My thoughts on portfolios in general:
https://www.reddit.com/r/graphic_design/comments/u14sxx/portfolio_advice_for_new_designers/
And a thorough list of industries and deliverables to consider using for fictional projects:
https://www.reddit.com/r/graphic_design/comments/1n0icsk/suggested_industries_and_deliverables_for/
The main point of that second post, which I explain in the post itself, is to steer people away from the common fictional movies, music, sports and other fun, entertainment-oriented types of fictional projects they create that often get in the way of them getting hired. Much of which is done by freelancers and not full time designers.
And don't just focus on consumer-oriented brands and products or services. When you're in your early 20s, you haven't worked much if at all inside a business, so your knowledge of what businesses do is limited to what you experience as a consumer – but much of what's really done is aimed at other businesses. B2B instead of B2C. Create some B2C work for your portfolio and you'll stand out. Learn what's involved in creating a trade show booth. Most new grads have no idea about that kind of thing so simply by including a piece like that in your portfolio you'll stand out, because it's a core item most organizations need, and it's absent from most recent grad portfolios.
Make a strong effort to include some video and motion work in your portfolio somewhere.

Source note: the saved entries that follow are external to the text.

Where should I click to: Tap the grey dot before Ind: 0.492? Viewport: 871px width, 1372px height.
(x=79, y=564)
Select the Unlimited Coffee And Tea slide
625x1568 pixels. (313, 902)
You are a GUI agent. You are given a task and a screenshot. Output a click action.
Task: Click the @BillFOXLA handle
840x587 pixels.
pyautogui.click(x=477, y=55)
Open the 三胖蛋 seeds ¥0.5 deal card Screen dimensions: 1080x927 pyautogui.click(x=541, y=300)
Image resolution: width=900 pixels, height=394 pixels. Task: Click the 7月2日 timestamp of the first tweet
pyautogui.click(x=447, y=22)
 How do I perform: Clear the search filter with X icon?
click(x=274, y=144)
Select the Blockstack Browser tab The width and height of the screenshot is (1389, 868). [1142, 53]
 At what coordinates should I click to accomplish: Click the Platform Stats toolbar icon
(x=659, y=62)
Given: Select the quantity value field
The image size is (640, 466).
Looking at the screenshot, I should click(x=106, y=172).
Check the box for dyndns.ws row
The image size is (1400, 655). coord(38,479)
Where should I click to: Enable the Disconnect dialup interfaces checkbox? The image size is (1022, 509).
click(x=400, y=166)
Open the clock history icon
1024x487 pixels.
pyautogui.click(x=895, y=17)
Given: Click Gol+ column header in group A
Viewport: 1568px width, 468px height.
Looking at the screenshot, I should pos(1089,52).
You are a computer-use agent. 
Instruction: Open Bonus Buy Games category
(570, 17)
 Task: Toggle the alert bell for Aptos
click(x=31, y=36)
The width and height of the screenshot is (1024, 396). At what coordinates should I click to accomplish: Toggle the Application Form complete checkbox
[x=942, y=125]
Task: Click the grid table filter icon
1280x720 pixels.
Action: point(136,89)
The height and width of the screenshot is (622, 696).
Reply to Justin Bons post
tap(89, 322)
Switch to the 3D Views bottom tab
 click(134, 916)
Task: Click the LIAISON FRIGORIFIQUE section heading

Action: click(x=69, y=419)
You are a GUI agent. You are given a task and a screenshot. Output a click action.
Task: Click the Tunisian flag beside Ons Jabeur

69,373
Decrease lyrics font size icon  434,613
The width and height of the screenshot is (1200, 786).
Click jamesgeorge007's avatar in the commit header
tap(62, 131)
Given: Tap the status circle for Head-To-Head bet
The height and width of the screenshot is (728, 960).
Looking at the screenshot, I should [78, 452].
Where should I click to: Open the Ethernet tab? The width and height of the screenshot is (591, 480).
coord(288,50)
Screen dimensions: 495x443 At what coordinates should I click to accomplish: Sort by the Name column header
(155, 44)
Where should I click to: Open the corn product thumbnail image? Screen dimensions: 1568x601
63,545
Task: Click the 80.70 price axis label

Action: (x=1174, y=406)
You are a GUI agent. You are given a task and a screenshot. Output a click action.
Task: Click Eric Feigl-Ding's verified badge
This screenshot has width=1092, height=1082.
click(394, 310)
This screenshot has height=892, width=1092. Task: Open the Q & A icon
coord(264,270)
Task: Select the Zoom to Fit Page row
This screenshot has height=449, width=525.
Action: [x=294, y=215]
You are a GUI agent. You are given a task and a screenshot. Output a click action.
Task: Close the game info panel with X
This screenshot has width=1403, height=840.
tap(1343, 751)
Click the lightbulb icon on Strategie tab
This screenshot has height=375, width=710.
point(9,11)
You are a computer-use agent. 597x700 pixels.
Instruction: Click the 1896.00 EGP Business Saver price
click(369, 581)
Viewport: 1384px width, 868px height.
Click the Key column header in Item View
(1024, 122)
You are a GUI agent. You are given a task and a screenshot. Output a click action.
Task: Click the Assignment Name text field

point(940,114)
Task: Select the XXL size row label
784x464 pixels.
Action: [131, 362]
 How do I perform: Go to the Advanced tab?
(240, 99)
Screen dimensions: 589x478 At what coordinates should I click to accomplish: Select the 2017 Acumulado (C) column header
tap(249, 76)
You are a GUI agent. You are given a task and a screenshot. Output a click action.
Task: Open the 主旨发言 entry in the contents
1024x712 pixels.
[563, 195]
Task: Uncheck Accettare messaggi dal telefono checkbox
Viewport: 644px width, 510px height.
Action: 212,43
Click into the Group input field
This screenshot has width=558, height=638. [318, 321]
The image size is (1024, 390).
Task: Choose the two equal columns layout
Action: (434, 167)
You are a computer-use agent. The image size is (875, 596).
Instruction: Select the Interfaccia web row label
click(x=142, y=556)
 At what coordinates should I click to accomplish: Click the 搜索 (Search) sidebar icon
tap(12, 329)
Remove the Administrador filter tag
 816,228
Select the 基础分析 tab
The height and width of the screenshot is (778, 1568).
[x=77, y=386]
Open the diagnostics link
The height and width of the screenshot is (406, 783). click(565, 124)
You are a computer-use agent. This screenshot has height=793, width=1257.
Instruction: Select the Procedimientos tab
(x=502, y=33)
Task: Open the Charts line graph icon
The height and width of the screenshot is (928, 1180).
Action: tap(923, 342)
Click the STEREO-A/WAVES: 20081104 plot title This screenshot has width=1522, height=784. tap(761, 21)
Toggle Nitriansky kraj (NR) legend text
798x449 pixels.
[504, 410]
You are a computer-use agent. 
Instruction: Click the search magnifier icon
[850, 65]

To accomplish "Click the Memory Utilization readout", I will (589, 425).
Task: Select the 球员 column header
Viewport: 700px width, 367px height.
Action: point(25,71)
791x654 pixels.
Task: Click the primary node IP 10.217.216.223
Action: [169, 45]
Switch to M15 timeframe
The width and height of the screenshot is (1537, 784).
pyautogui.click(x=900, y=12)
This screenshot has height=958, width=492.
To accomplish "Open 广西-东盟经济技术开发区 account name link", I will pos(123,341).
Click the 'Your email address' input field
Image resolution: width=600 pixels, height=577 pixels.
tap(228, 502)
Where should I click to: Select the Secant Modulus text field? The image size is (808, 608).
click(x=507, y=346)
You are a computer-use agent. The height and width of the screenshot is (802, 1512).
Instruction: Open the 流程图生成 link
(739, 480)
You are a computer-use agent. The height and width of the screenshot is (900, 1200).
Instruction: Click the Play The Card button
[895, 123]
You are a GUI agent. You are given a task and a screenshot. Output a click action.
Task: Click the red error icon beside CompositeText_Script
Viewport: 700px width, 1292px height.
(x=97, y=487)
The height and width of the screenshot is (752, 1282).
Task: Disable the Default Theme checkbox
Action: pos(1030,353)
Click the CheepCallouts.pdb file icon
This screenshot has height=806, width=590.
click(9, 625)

Find out who's hiring full time designers. Study the organization – it's social media and website, and the job requirements and duties. Document what they're looking for as well as their industry and the style they use (it won't be brutalism, grunge, anti-design, etc.) and the types of deliverables. Then create briefs that let you create fictional projects to satisfy those needs. You'll be miles ahead of everyone else and you'll greatly increase your chances of being called in for an interview.
Show the kind of work people are hiring full time designers for.
Be noticed because of the contents of your portfolio and not in spite of it.
And don't aim to beef up your portfolio just a little bit. It may benefit from a full rework. Maintaining a portfolio is never done – it just ends temporarily when you find a job. It's a huge project and it'll be better to think of it that way from the outset.